Читаем Познание и творчество. Очерки о культуре полностью

И чем больше гремят эти слова о «бестрепетности» , читай – бесчеловечности науки; чем больше меняется лицо ученого (не в лучшую сторону) – тем более становится ясно, что краткое, но столь быстрое и плодотворное течение научной мысли за несколько столетий пришло к чудовищному противоречию. А именно: наука, как она мыслит сама себя, взятая в качестве общественной и воспитующей силы, не способна воспитать именно тот благородный, скромный и честный тип человека (не говорю даже: ученого), который стоял у ее истоков.

Вкратце, словами самыми простыми, это означает, что наука не содержит в себе самой никаких источников как нравственного, так и умственного воспитания, и долго, очень долго пользовалась человеческим типом, произведенным совсем другой силой, в совсем другом обществе (точно так же, замечу, как большевики в России на протяжении половины своего правления, если не более, пользовались нравственной и культурной закалкой, выработанной в русском народе правлением Романовых). По мере освобождения науки от этих «старых дрожжей» и выработки новой, независимой от прежней «закваски» оказалось, что наука не способна к самовоспроизведению и – в отношении масс – является, грубо говоря, силой развращающей, несмотря на все ее великие притязания.

> [Исходные данные]:
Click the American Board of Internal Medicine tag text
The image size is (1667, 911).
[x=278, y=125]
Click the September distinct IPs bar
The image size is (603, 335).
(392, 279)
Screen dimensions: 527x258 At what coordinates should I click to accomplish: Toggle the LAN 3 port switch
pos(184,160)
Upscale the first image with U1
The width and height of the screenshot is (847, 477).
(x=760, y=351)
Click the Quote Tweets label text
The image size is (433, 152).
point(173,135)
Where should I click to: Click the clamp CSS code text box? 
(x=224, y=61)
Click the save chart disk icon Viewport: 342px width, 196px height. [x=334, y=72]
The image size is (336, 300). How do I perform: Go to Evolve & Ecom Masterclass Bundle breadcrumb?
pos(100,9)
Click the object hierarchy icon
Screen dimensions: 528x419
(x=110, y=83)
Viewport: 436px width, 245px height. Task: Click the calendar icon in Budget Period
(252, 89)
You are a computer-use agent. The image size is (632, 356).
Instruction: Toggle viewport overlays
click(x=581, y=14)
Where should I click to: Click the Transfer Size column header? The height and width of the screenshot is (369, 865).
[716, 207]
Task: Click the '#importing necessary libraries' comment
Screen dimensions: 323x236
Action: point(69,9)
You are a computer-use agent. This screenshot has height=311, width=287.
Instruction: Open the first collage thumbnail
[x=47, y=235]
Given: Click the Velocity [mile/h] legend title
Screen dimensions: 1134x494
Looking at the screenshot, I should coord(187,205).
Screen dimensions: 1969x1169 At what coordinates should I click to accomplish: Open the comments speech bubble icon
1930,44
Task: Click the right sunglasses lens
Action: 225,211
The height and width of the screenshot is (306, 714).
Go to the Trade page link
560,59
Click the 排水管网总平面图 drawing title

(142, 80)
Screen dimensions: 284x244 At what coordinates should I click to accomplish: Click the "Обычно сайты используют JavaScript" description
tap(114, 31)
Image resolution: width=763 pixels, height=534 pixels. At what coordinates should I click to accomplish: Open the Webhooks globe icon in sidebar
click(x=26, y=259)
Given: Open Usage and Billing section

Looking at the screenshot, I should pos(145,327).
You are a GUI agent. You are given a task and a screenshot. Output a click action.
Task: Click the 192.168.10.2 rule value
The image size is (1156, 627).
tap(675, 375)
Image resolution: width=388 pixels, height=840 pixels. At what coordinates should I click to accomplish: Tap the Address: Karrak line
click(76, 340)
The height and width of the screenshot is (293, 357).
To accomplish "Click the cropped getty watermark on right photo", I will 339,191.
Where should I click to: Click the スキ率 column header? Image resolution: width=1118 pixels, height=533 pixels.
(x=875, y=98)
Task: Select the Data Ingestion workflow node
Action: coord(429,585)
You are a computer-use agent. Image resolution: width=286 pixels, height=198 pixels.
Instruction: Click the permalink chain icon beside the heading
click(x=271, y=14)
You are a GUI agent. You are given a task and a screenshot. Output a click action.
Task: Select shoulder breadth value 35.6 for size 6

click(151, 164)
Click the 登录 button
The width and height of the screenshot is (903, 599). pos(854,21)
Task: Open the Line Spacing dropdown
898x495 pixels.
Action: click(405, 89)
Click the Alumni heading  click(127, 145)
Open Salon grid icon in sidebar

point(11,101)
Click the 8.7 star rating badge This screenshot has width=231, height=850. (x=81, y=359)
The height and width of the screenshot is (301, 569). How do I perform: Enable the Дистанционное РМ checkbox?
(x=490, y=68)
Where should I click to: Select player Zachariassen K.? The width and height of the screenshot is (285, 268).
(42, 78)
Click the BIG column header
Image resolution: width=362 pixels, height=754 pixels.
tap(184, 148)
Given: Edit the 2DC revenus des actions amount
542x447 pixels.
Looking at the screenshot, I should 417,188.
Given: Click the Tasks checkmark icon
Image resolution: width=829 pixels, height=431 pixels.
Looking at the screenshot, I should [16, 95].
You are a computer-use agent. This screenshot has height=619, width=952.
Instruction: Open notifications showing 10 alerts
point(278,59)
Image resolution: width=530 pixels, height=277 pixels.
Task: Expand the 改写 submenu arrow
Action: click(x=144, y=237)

> [Задания]:
**A.** Какой силой, согласно отрывку о науке и воспитании, наука является в отношении масс?
**B.** Выпишите из отрывка о науке и воспитании участок от «Вкратце, словами самыми» до «ее великие притязания.» включительно.

> [Ответы к заданиям]:
**A.** Грубо говоря, силой развращающей.

**B.**
Вкратце, словами самыми простыми, это означает, что наука не содержит в себе самой никаких источников как нравственного, так и умственного воспитания, и долго, очень долго пользовалась человеческим типом, произведенным совсем другой силой, в совсем другом обществе (точно так же, замечу, как большевики в России на протяжении половины своего правления, если не более, пользовались нравственной и культурной закалкой, выработанной в русском народе правлением Романовых). По мере освобождения науки от этих «старых дрожжей» и выработки новой, независимой от прежней «закваски» оказалось, что наука не способна к самовоспроизведению и – в отношении масс – является, грубо говоря, силой развращающей, несмотря на все ее великие притязания.